» **DATASET EXTRACT**:
========================================
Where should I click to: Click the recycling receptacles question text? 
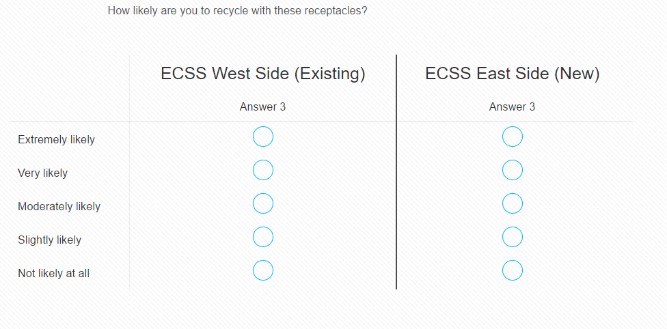pyautogui.click(x=237, y=12)
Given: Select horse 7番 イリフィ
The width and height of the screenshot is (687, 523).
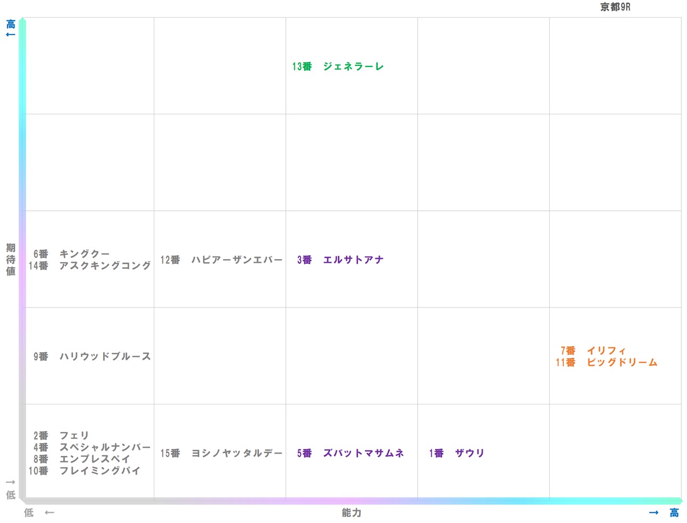Looking at the screenshot, I should tap(592, 351).
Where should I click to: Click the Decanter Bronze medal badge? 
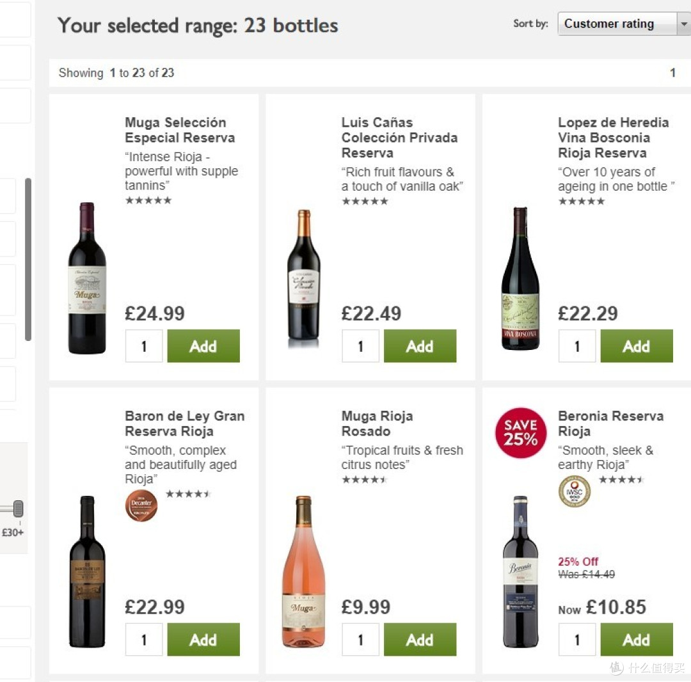(x=141, y=505)
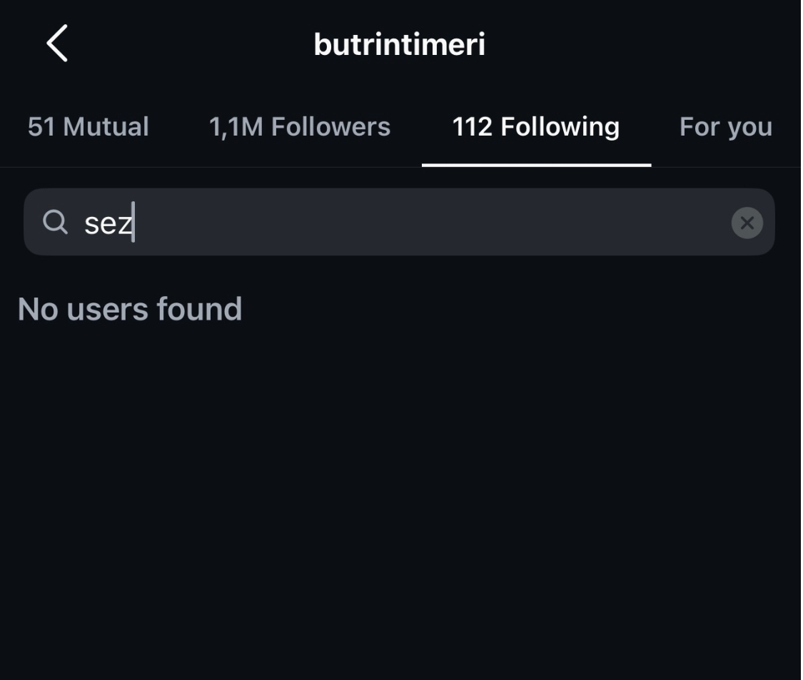This screenshot has width=803, height=680.
Task: Clear the search text with the X icon
Action: pyautogui.click(x=747, y=223)
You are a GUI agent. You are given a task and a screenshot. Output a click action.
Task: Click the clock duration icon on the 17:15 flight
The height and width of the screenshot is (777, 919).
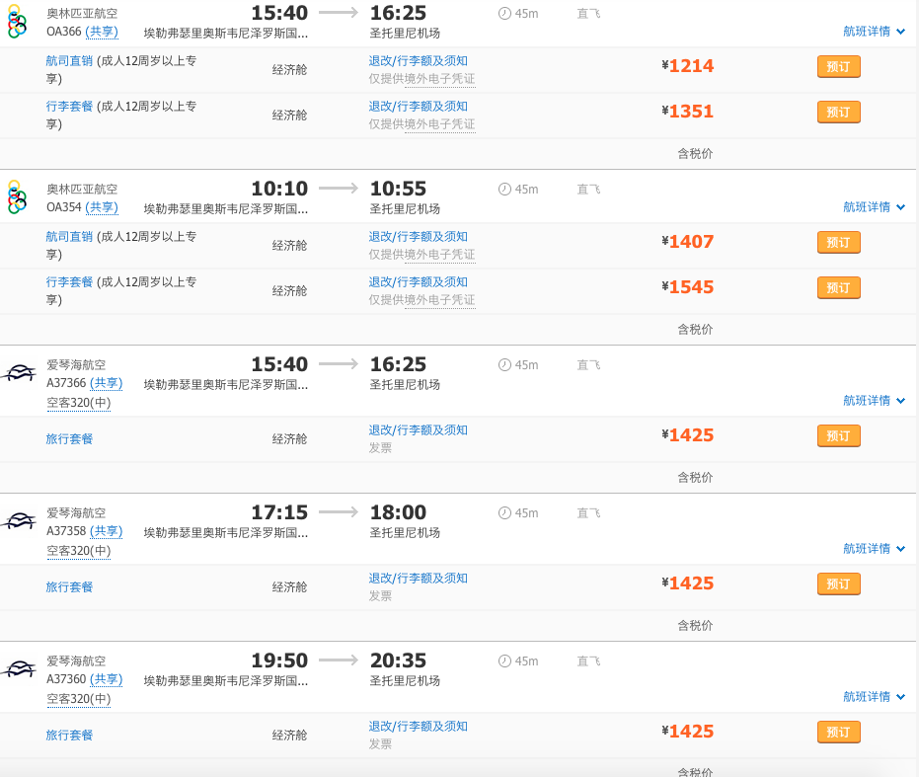tap(505, 512)
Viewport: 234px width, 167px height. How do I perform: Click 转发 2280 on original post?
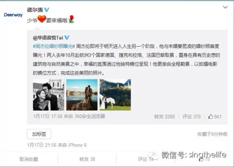164,116
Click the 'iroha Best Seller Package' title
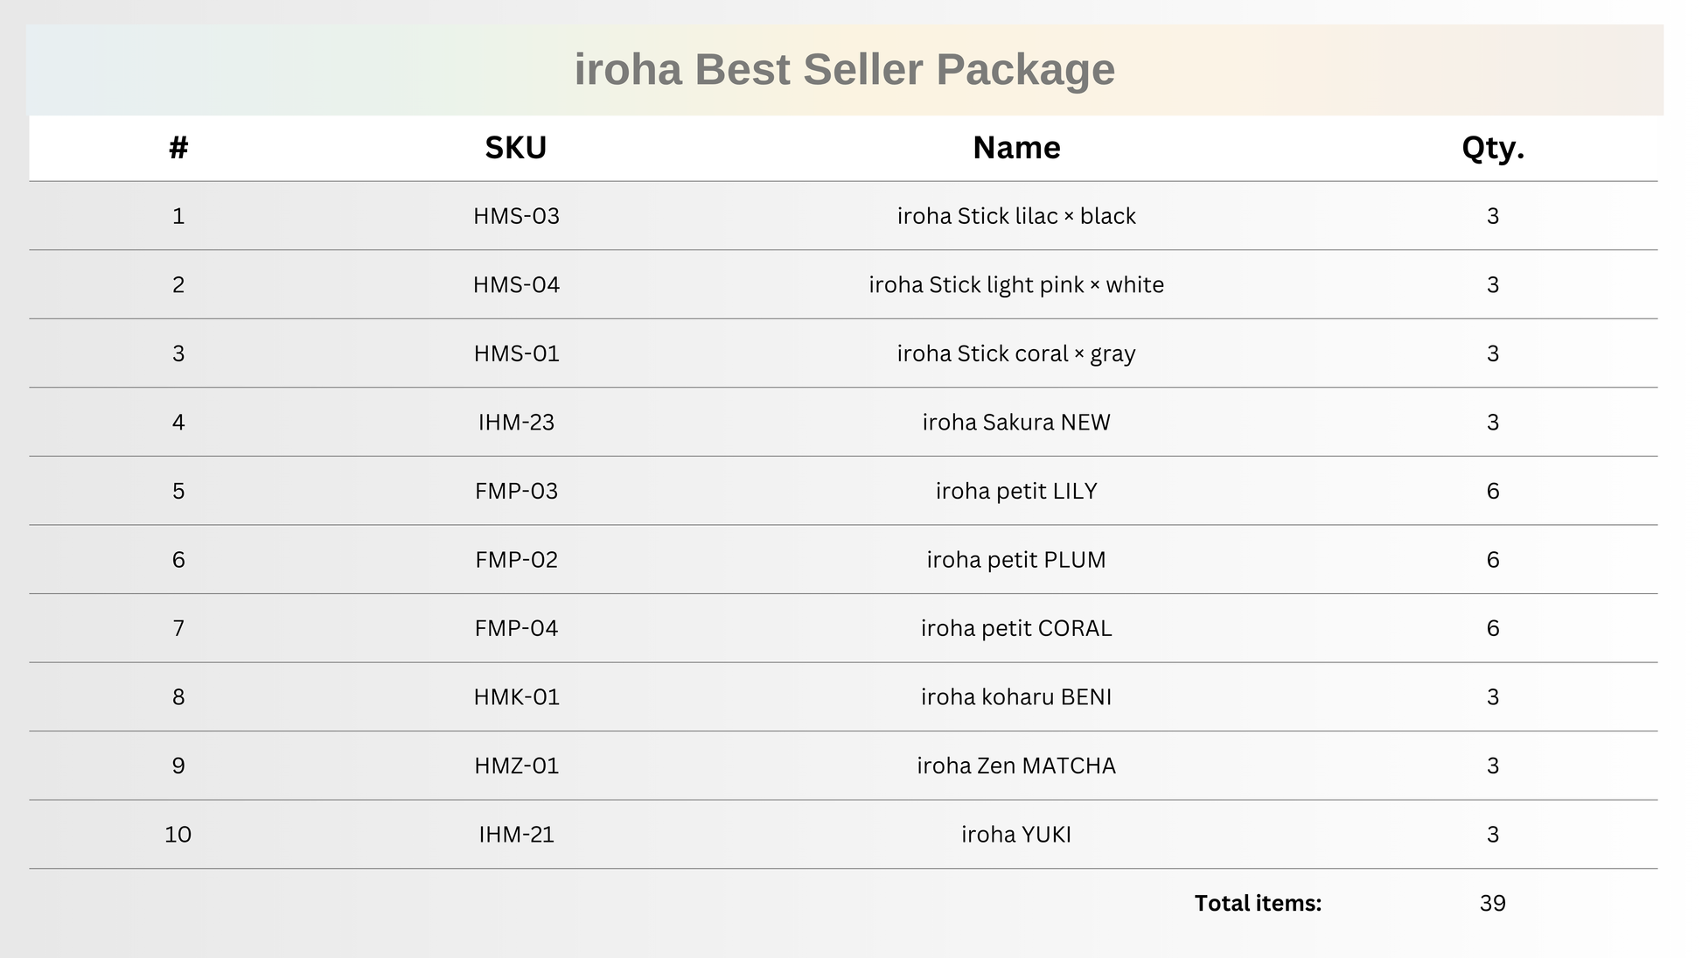This screenshot has width=1702, height=958. point(844,69)
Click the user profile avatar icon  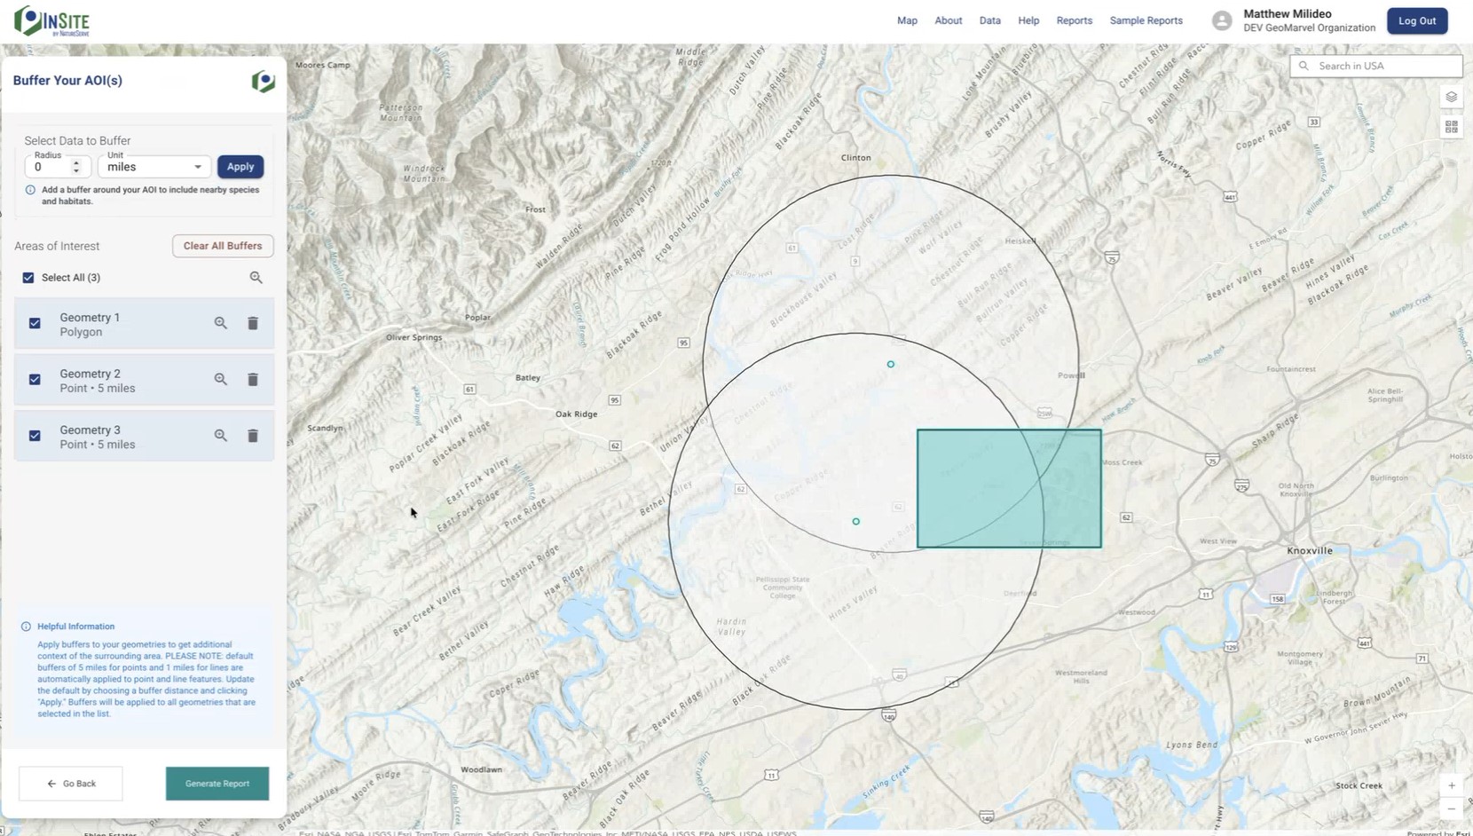(x=1222, y=21)
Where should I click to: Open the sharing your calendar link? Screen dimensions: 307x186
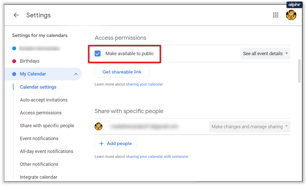pyautogui.click(x=144, y=84)
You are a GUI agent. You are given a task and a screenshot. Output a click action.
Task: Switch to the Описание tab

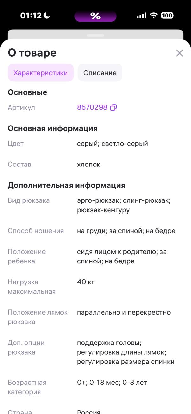coord(100,72)
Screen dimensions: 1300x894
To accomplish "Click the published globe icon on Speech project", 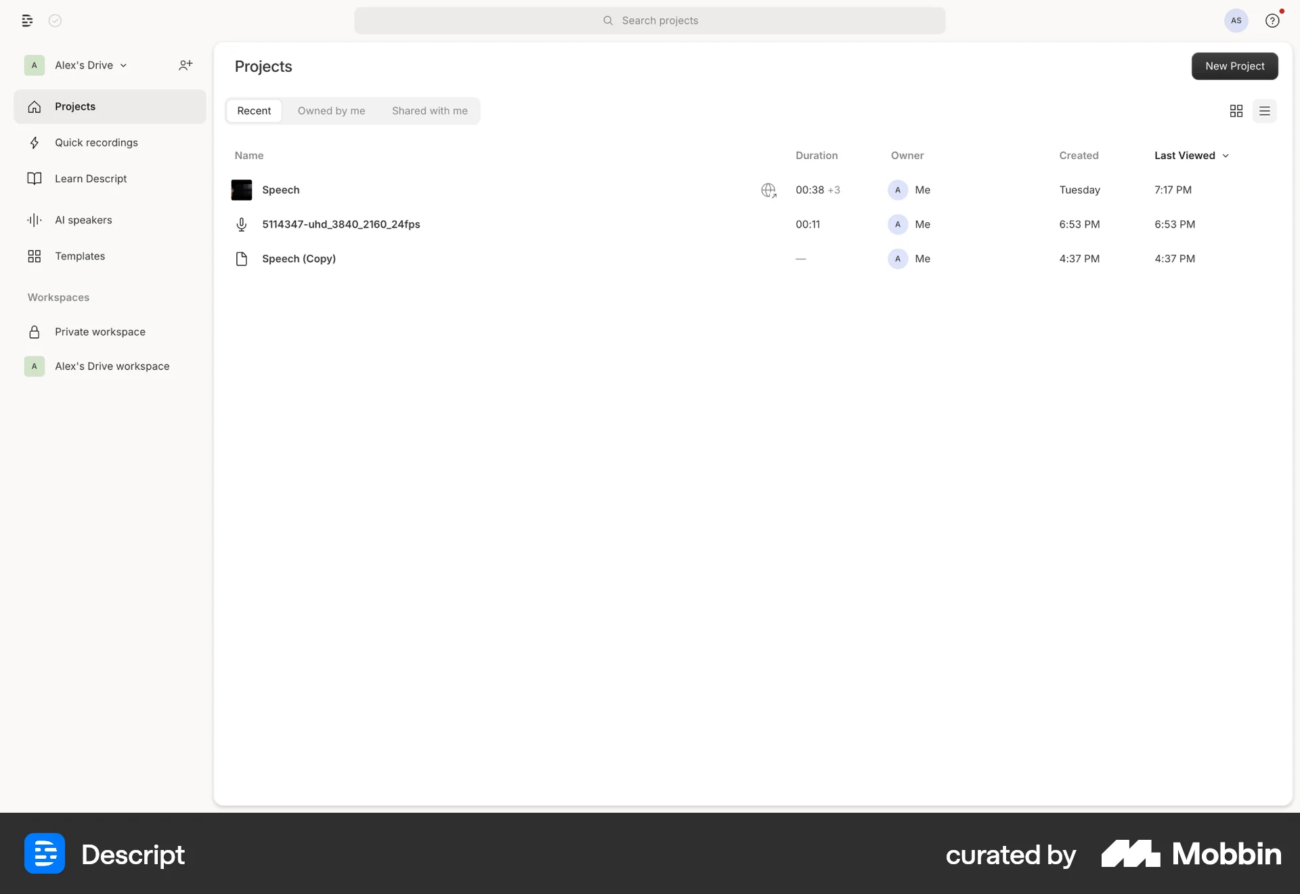I will 768,190.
========================================
» **EXERCISE DETAILS**:
Pick out each line of the data above that contains the string "dimensions", and copy those lines.

» **THE COMPLETED TASK**:
Where should I click to: Open the sharing your calendar link? Screen dimensions: 307x186
Screen dimensions: 1300x894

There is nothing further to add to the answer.